Na czym polega mrożenie?
To szybkie schłodzenie produktów spożywczych, najczęściej do temperatury od -20 do -40 stopni Celsjusza, i utrzymaniu ich w temperaturze poniżej -18 stopni przez cały okres przechowywania. Głównym celem mrożenia oprócz utrwalenia i możliwości długotrwałego przechowywania żywności jest też niedopuszczenie do rozwoju drobnoustrojów powodujących psucie się żywności i wywołujących zatrucia.
Wynikających z mrożenia zmian w wartości odżywczej produktów może być jednak więcej.
– Podczas mrożenia dochodzi też do utleniania tłuszczów, co może zmniejszać wartość odżywczą produktu w porównaniu do niemrożonego odpowiednika, jednakże nie są to zmiany na tyle duże, aby wpływały negatywnie na wartość odżywczą całej diety – dodaje Klaudia Wiśniewska.
Specjalistka informuje, że najmniej wrażliwym składnikiem odżywczym na proces mrożenia jest białko. Badania wskazują, że jego zawartość w produktach mrożonych w porównaniu do świeżych jest stosunkowo stała. W nieznacznym tylko stopniu może się jednak zmieniać skład aminokwasowy produktów, ale to bardziej na skutek nieprawidłowego rozmrażania. Względnie stała jest również zawartość węglowodanów.
Czy dietetycy zalecają jedzenie mrożonek?
– Biorąc pod uwagę wszystkie aspekty dotyczące mrożenia żywności metoda ta nadal pozostaje w czołówce najlepszych metod utrwalania żywności ze wzglądu na stosunkowo niskie straty wartości odżywczych w porównaniu do innych metod oraz szybkość i wygodę. Ogromną zaletą jest również fakt, że może być stosowana w warunkach domowych – ocenia Klaudia Wiśniewska.
Specjalistka IŻŻ rekomenduje zwłaszcza korzystanie z mrożonek w zimie.

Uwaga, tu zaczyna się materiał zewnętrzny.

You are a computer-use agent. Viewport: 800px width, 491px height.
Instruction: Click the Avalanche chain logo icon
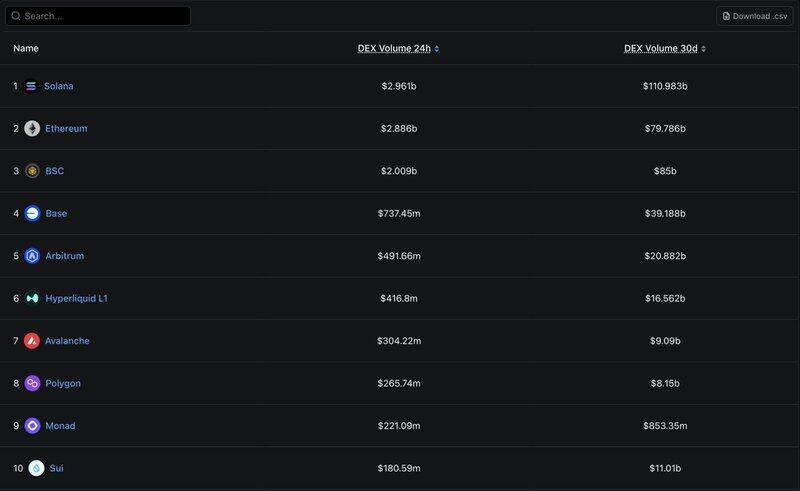32,341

– Chodzi szczególnie o mrożone warzywa i owoce, których zbiór nastąpił latem, w okresie największej koncentracji witamin i składników mineralnych. Ich wykorzystanie pozwoli na skomponowanie urozmaiconego menu w okresie zimowym, kiedy dostępność i jakość świeżych warzyw i owoców jest z reguły niższa. Warto wiedzieć, że mrożonki cechują się wyższą wartością odżywczą w porównaniu do innych przetworów warzywno-owocowych – mówi Klaudia Wiśniewska.

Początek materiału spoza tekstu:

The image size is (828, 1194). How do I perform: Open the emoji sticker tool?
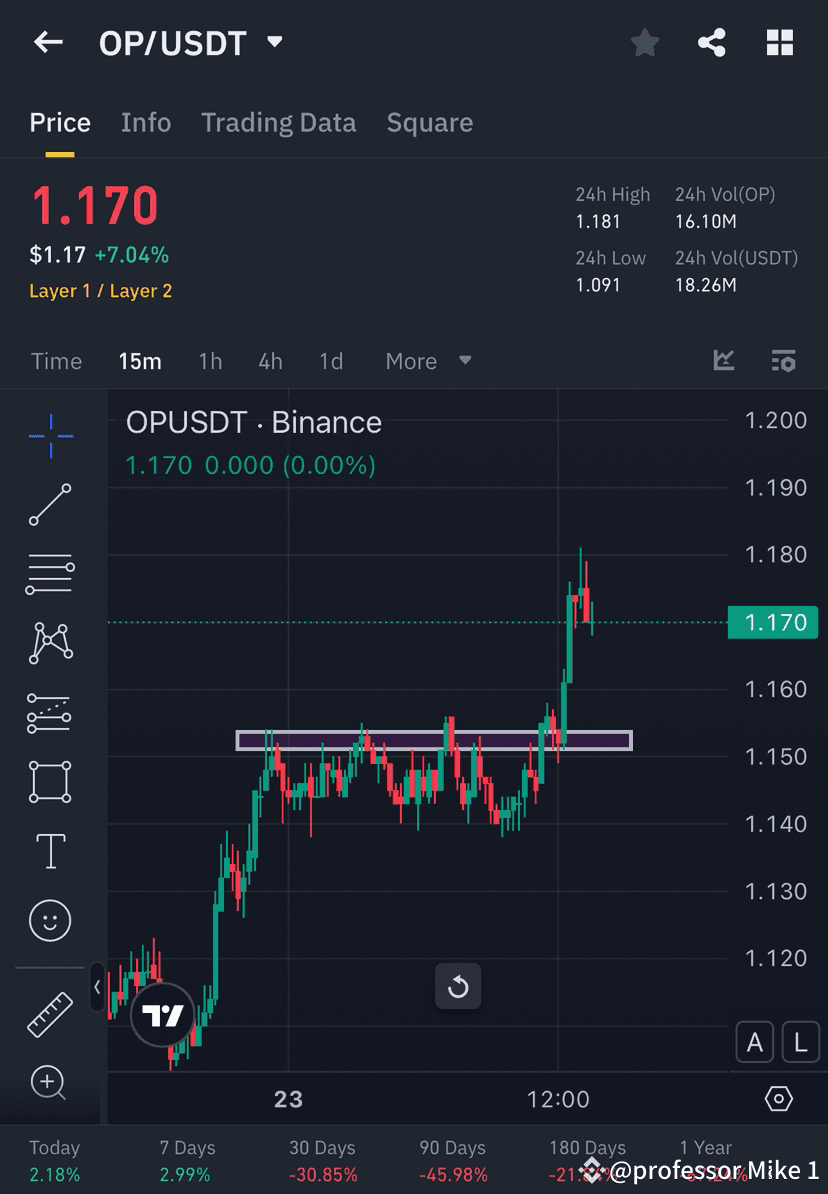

Jak prawidłowo przechowywać mrożonki?
Niezależnie od tego, czy korzystamy z mrożonek własnej produkcji, czy też kupujemy je w sklepie warto wiedzieć, jak należy je przechowywać, aby zachowały swoje walory odżywcze i nam nie zaszkodziły.
Przede wszystkim, należy je przechowywać w stałej temperaturze, która powinna wynosić minimum -18 stopni Celsjusza.
– Jeśli proces mrożenia jest odpowiednio szybko przeprowadzony i krótki, a produkt stale przechowywany w odpowiedniej temperaturze, straty składników odżywczych są z reguły niewielkie. Decydując się na zakup mrożonek, szczególnie w warunkach wysokiej temperatury otoczenia, wskazane jest pakowanie ich w specjalne torby termiczne w sklepie po wyjęciu z zamrażarki, które zabezpieczą produkt przed rozmrożeniem podczas transportu, zanim produkt zostanie skonsumowany lub trafi do zamrażarki konsumenta – podpowiada Klaudia Wiśniewska.
Ekspertka podkreśla, że wielokrotne zamrażanie i odmrażanie może wpłynąć nie tylko negatywnie na wygląd i teksturę produktu, ale znacząco zwiększa również ryzyko rozwoju groźnych drobnoustrojów, które mogą stać się przyczyną zatrucia pokarmowego.
– Jeśli więc decydujemy się na zakup mrożonek, to warto od razu wykorzystać je w kuchni lub też jak najszybciej kontynuować proces chłodniczy w domowej zamrażarce, pamiętając o dacie przydatności do spożycia – mówi Klaudia Wiśniewska.
Jak długo można przechowywać mrożonki?
W przypadku mrożonek paczkowanych, kupionych w sklepie sprawa jest bardzo prosta. Na opakowaniu produktu można znaleźć informacje o dacie przydatności do spożycia oraz warunkach przechowywania. Nie każdy wie jednak, jak długo można przechowywać własnoręcznie zamrożone produkty spożywcze. W tej kwestii wszystko zależy od rodzaju produktu.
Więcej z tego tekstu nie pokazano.